It is possible to build Rust programs using LLVM sanitizers: https://rustc-dev-guide.rust-lang.org/sanitizers.html

Recently I found a heap memory overflow via fuzzing that runs Wasmi using address sanitizer. Wasmi CLI can be build with LLVM's powerful address sanitizer and run on some Wasm input as shown below where x.wat is the Wasm input, f is the name of the executed exported Wasm function followed by an optional set of parameters (1 2 3).

RUSTFLAGS=-Zsanitizer=address cargo +nightly run -Zbuild-std -p wasmi_cli --target aarch64-apple-darwin -- x.wat --invoke f 1 2 3

Ideally we run all of our tests on CI always using the address sanitizer, thus finding particularly hard to find memory bugs.

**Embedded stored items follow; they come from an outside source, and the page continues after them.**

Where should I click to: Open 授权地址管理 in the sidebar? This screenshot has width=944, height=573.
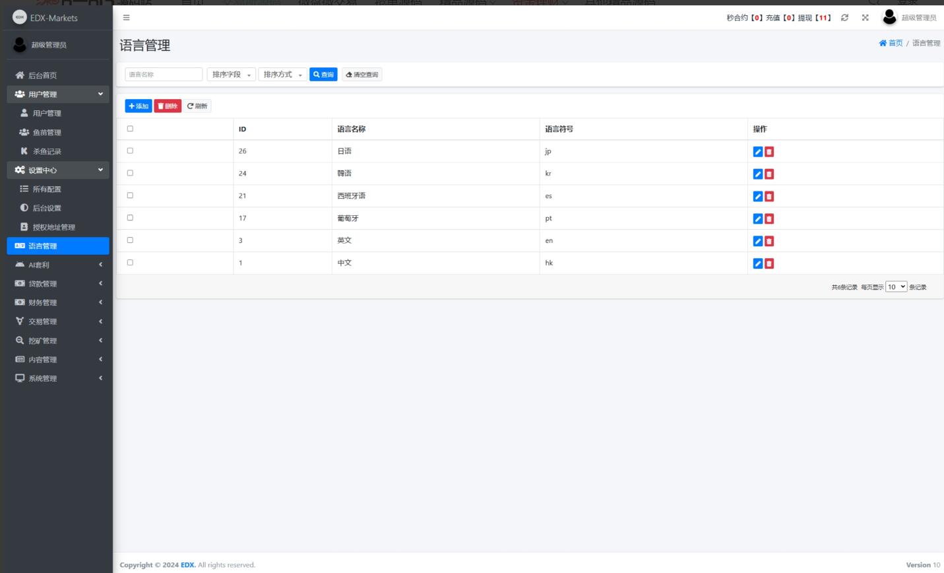[x=53, y=227]
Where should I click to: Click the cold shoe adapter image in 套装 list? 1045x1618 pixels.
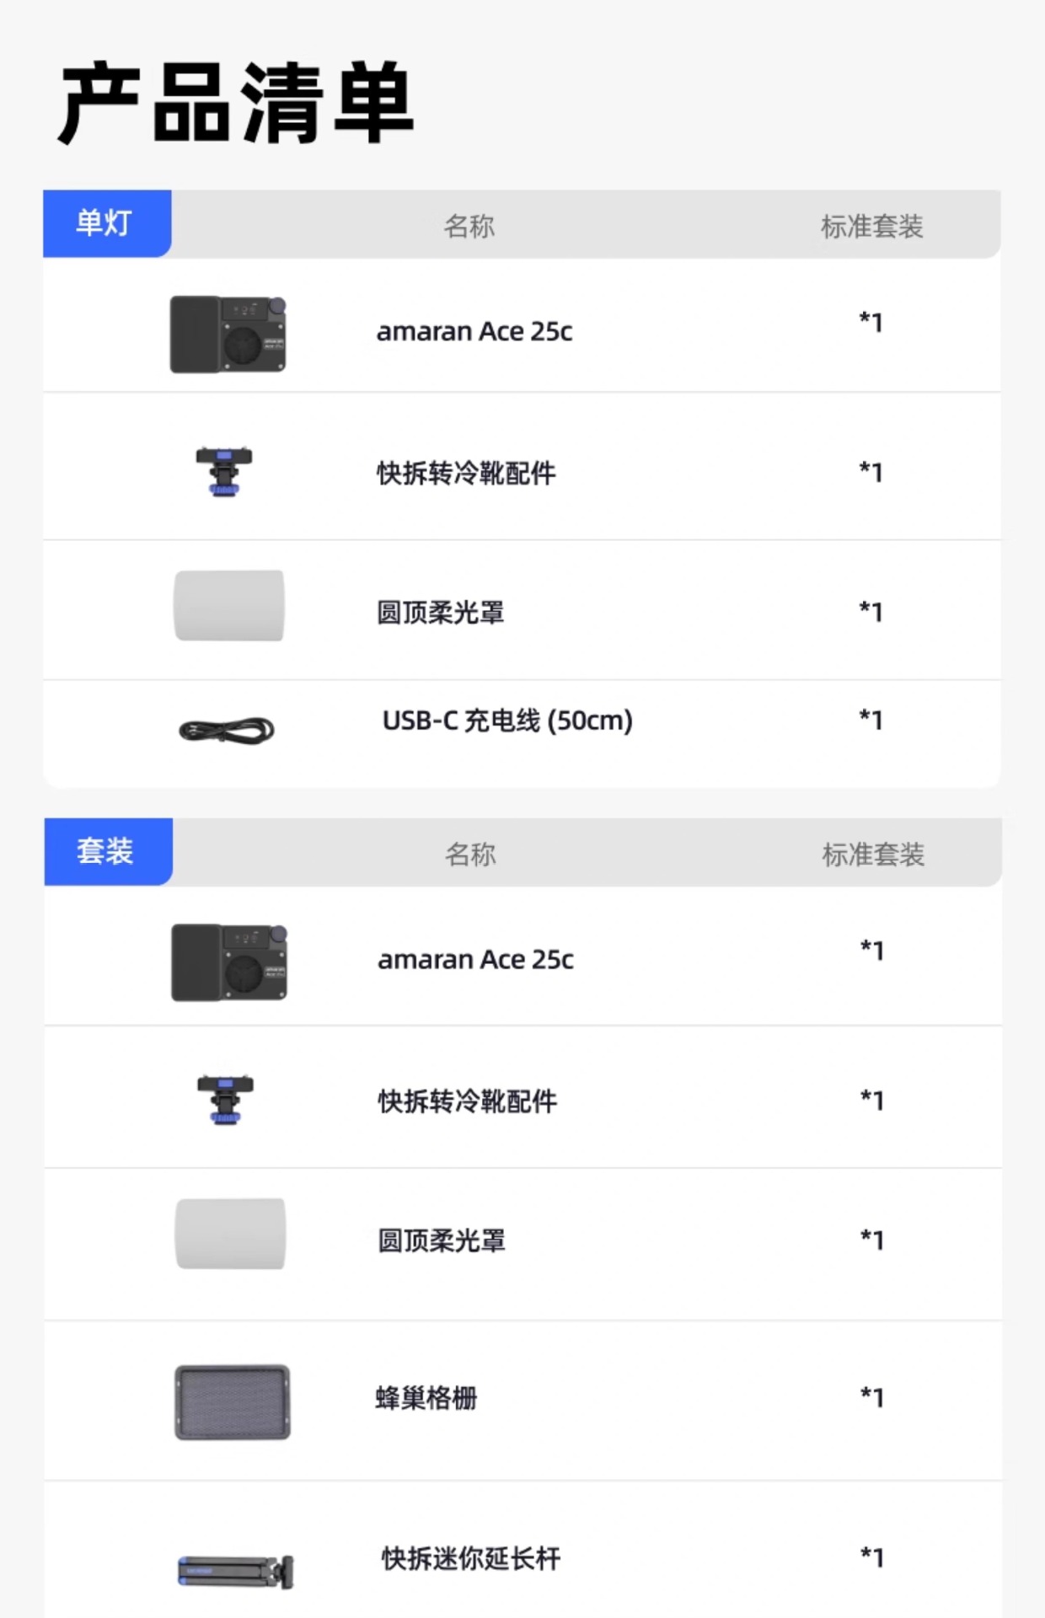click(x=225, y=1101)
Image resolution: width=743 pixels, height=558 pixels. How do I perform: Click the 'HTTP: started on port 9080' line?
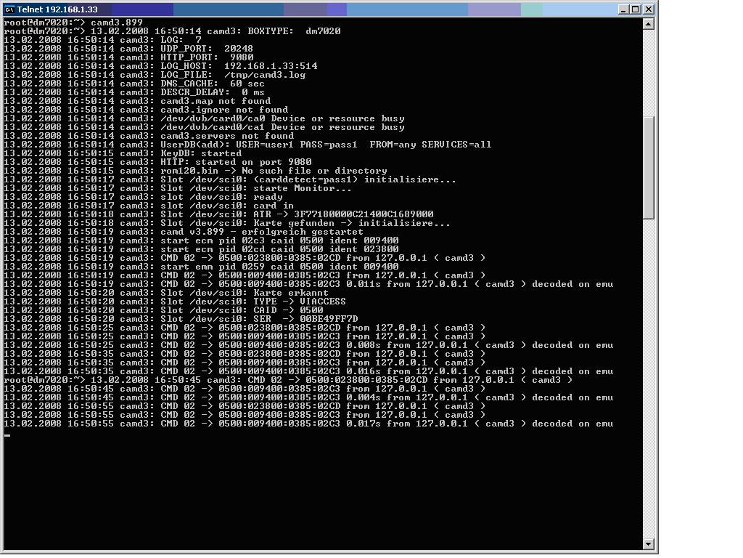236,162
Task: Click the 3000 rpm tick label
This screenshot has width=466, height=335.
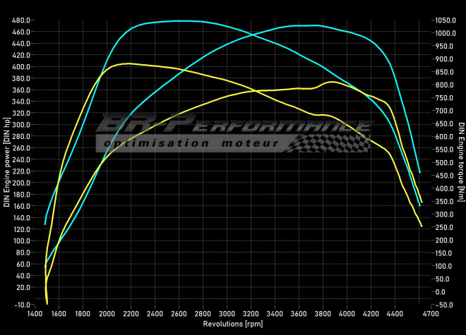Action: (227, 315)
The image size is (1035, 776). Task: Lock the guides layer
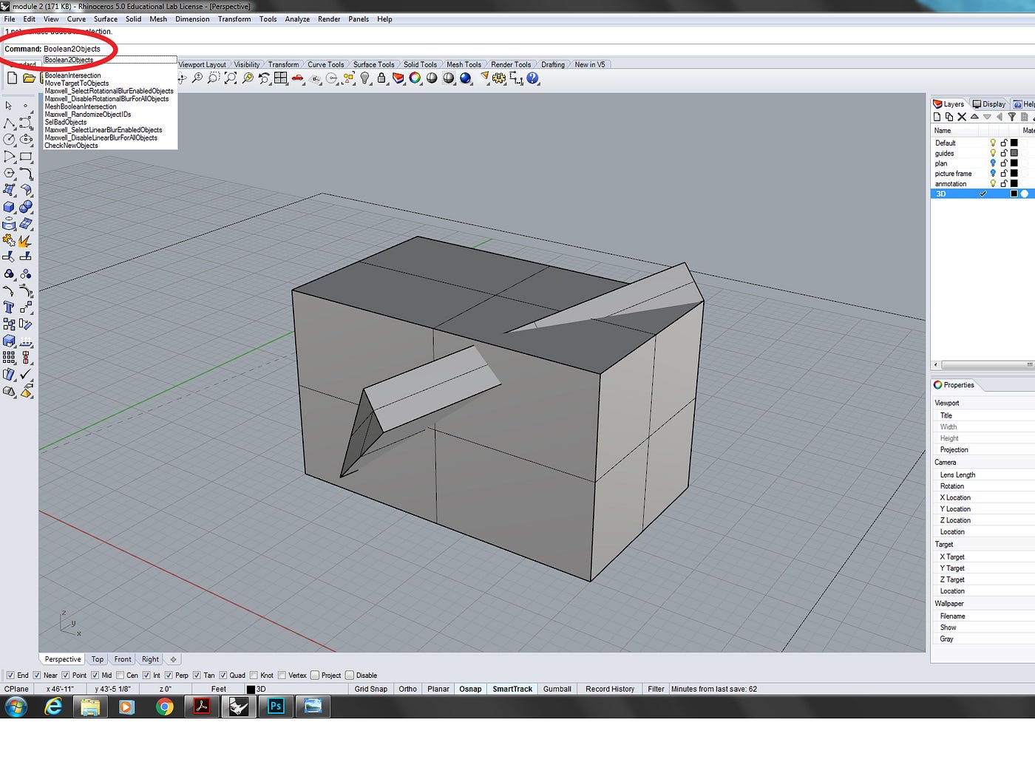[x=1004, y=153]
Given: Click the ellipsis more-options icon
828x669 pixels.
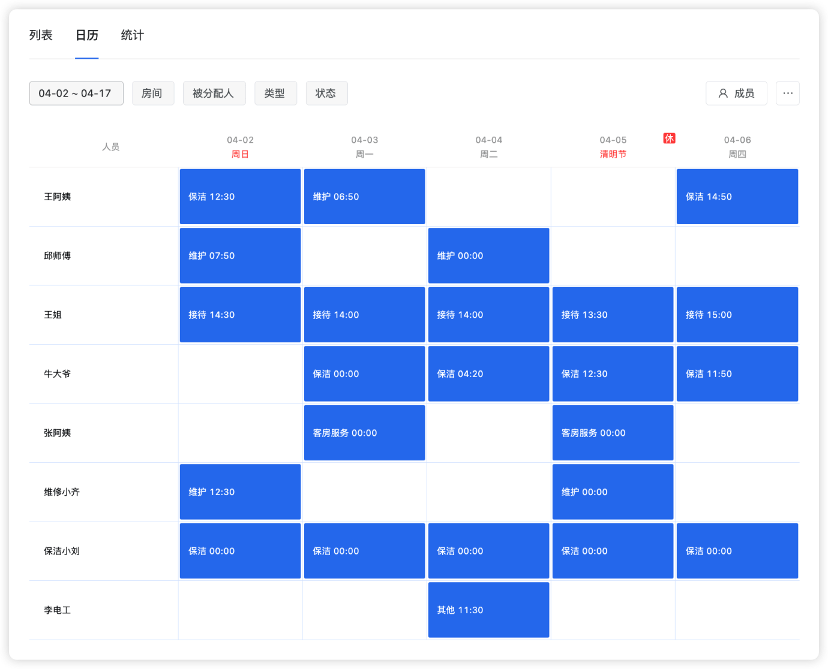Looking at the screenshot, I should 788,93.
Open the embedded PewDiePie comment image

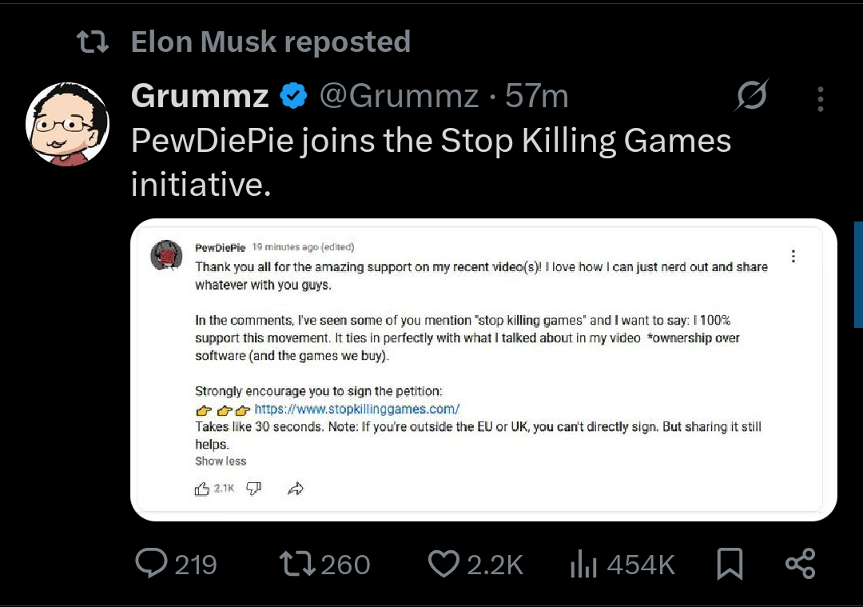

Locally I can run Wasmi tests with LLVM's address sanitizer using:

RUSTFLAGS=-Zsanitizer=address cargo +nightly test -Zbuild-std --target aarch64-apple-darwin --tests

The drawbacks are

• This requires nightly Rust versions.
• It weirdly requires us to state the target which in my case (macOS + M2 processor) is aarch64-apple-darwin.
• RUSTFLAGS need to be passed, but I am optimistic that we can feed those args using different means since this is quite ugly.
• Doc tests do not seem to work (linker error) therefore we are required to pass --tests.